## Vorliegender Text
Allein 30 Hunde stehen auf der Warteliste, im Tierheim gibt es aber nur Platz für 15 Hunde. „In einigen Fällen dauert es bis zu sechs Monate, bis wir einen Hund aufnehmen können“, so Bestehorn.

Dramatisch: Tierheim überfüllt, Aufnahmestopp in Henstedt-Ulzburg

Während der Hamburger Tierschutzbund derzeit die vermehrten Aussetzungen zu Beginn der Sommerferien anprangert, spricht das Tierheim Henstedt-Ulzburg von einem dauerhaften Problem. „Unsere Stationen sind ganzjährig überfüllt“, sagt Philine Bestehorn. „Aber zum Glück wurden die meisten Tiere nicht ausgesetzt, sondern von Privatpersonen bei uns abgegeben oder vom Veterinäramt sichergestellt und zu uns gebracht.“

Das Tierheim nimmt nicht nur Hunde, Katzen und Kaninchen auf, deren Halter die Tiere abgeben möchten, sondern auch Tiere, die durch die Segeberger Behörden beschlagnahmt werden – „und das werden immer mehr“, sagt die stellvertretende Tierheim-Chefin.

## Aufgaben
1) Nenne alle Tierarten, die der Text über das Tierheim Henstedt-Ulzburg ausdrücklich erwähnt.
2) Führe den Text über das Tierheim Henstedt-Ulzburg nach seinem letzten Satz fort.

## Bereitgestelltes Material

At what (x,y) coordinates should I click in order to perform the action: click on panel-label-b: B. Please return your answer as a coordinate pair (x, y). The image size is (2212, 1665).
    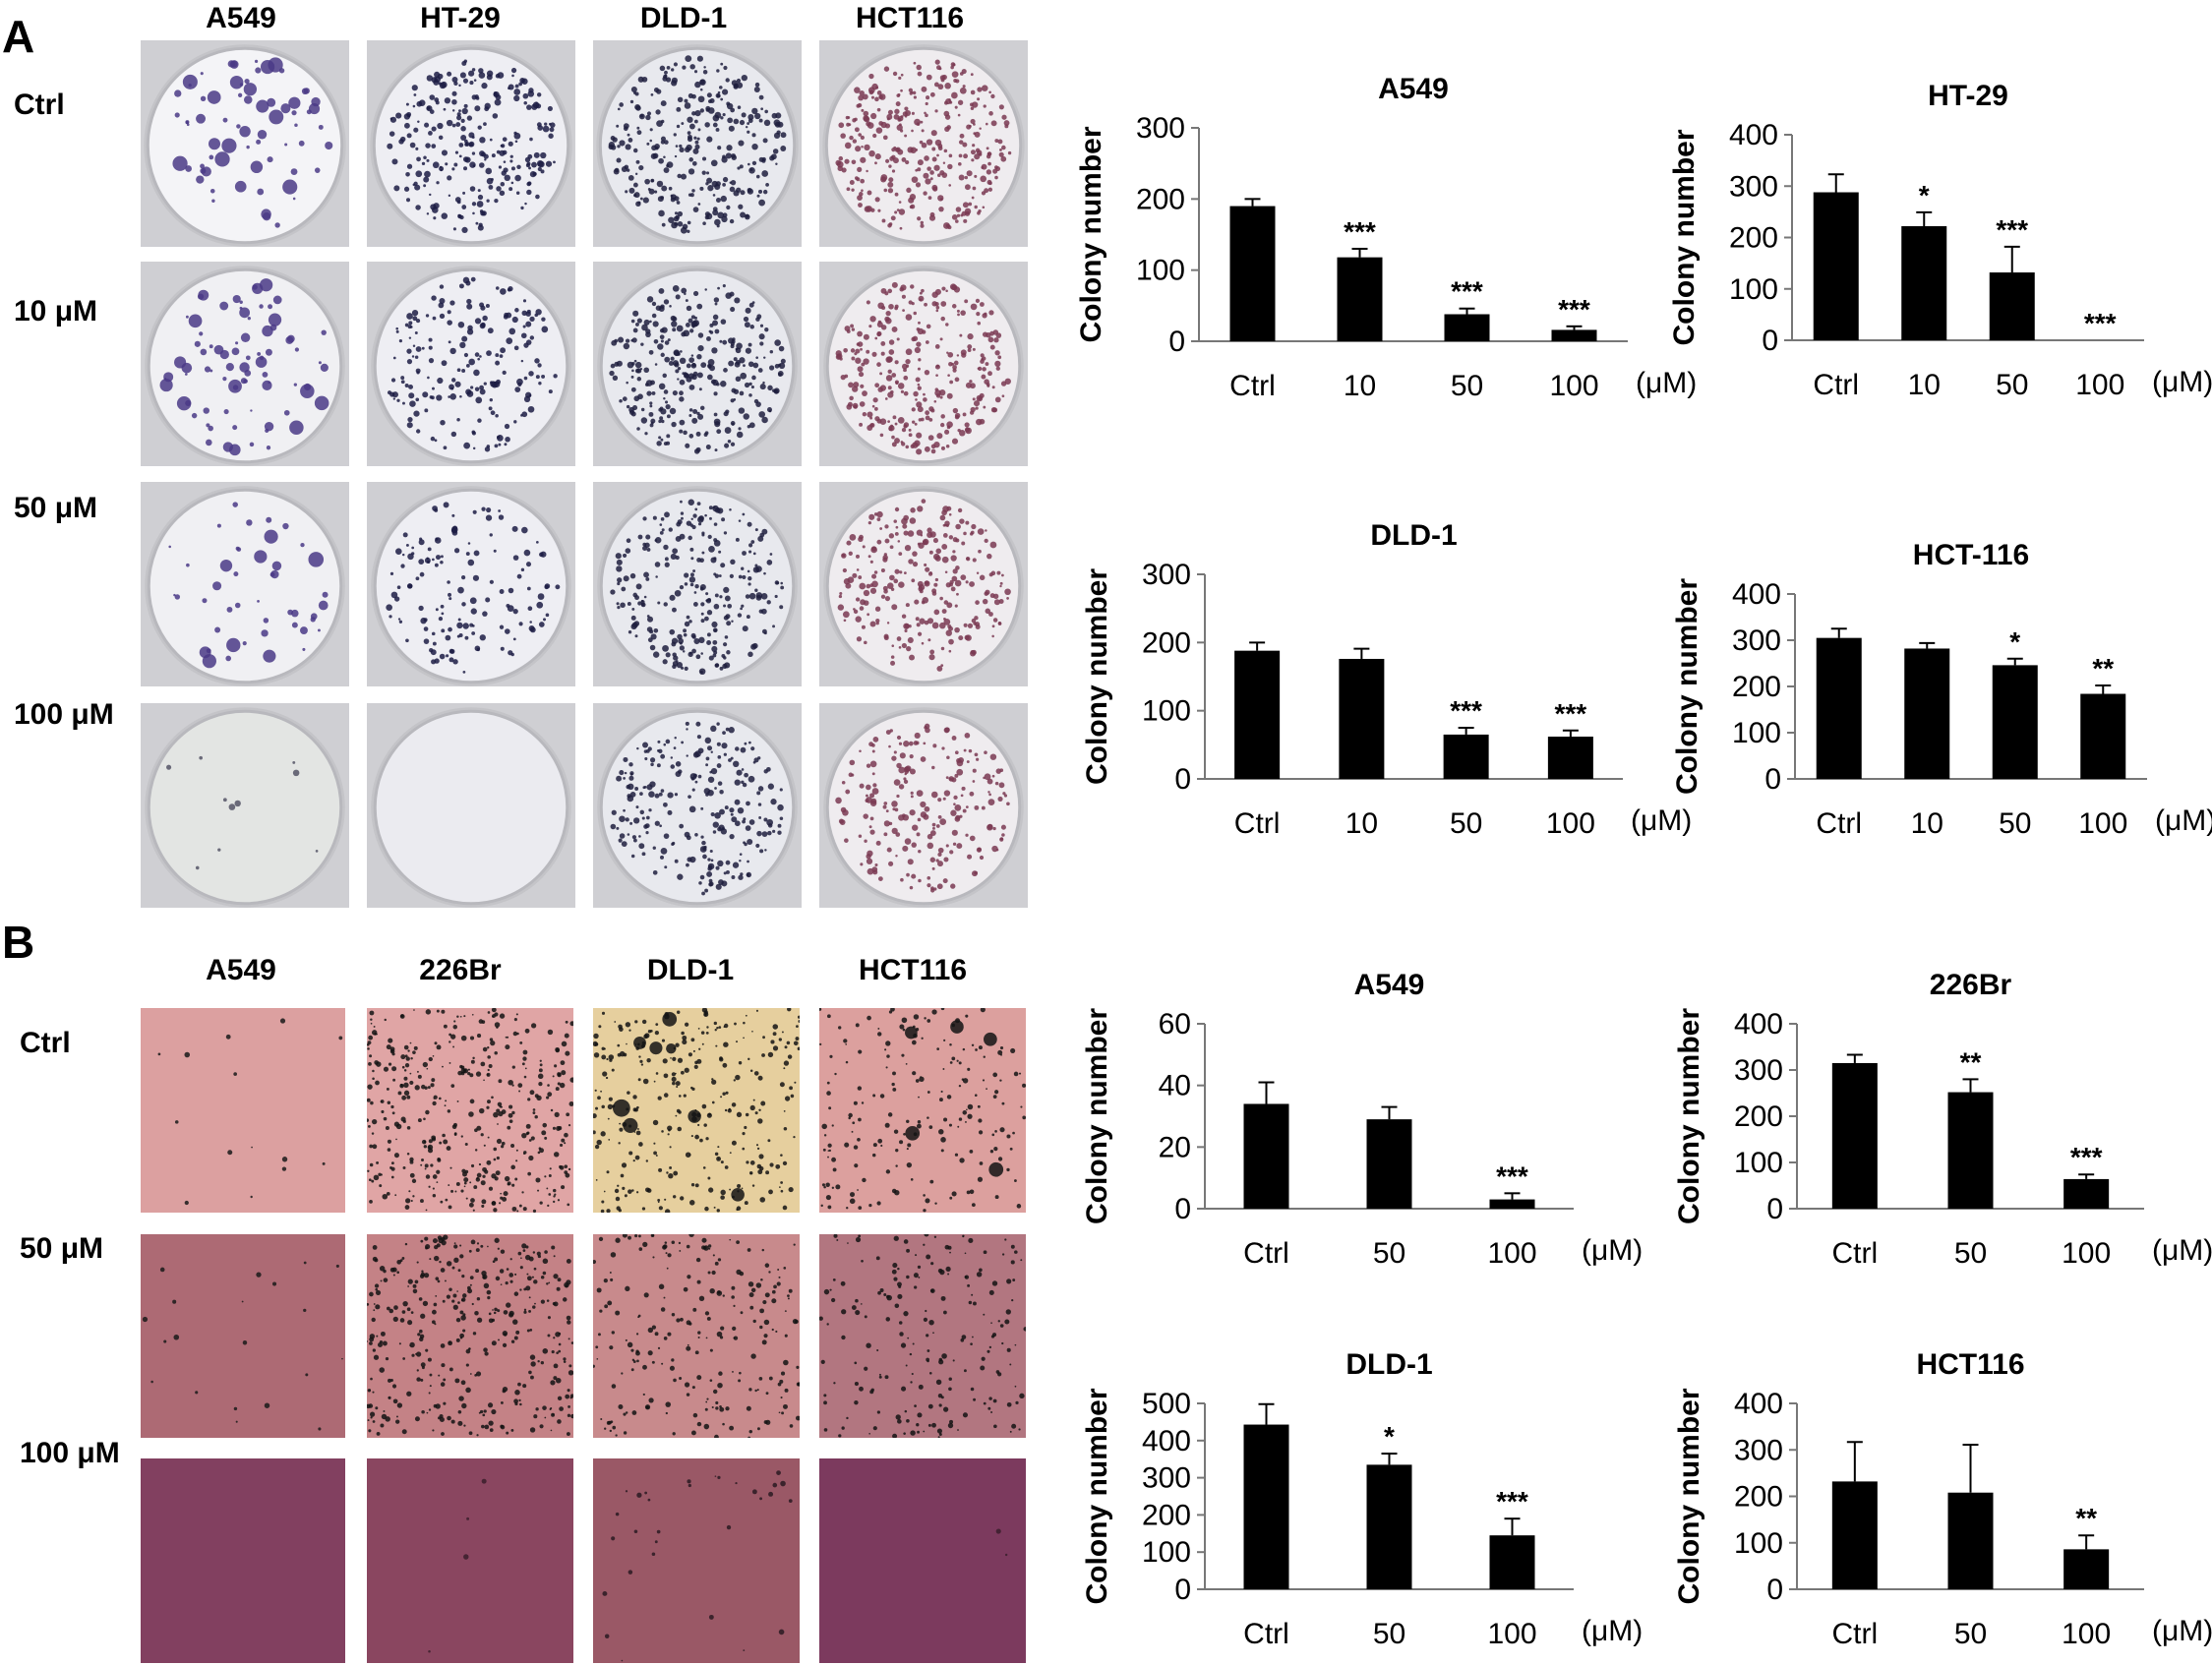
    Looking at the image, I should click on (18, 942).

## Antworten
1) Hunde, Katzen, Kaninchen

2)
Beunruhigt: Philine Bestehorn vom Tierheim Henstedt-Ulzburg und ihre Kollegen arbeiten dauerhaft an der Kapazitätsgrenze.
Beunruhigt: Philine Bestehorn vom Tierheim Henstedt-Ulzburg und ihre Kollegen arbeiten dauerhaft an der Kapazitätsgrenze. © Annabell Behrmann

Beunruhigend: Lage spitzt sich zu. Mitarbeiter arbeiten an der Kapazitätsgrenze

„Wir sind beunruhigt, weil sich die Lage immer mehr zuspitzt. Die Menschen sind verzweifelt und wissen nicht mehr, wohin mit ihren Tieren. Wir wissen es auch nicht und arbeiten dauerhaft an der Kapazitätsgrenze“, sagt Bestehorn, die für die Hundestation verantwortlich ist.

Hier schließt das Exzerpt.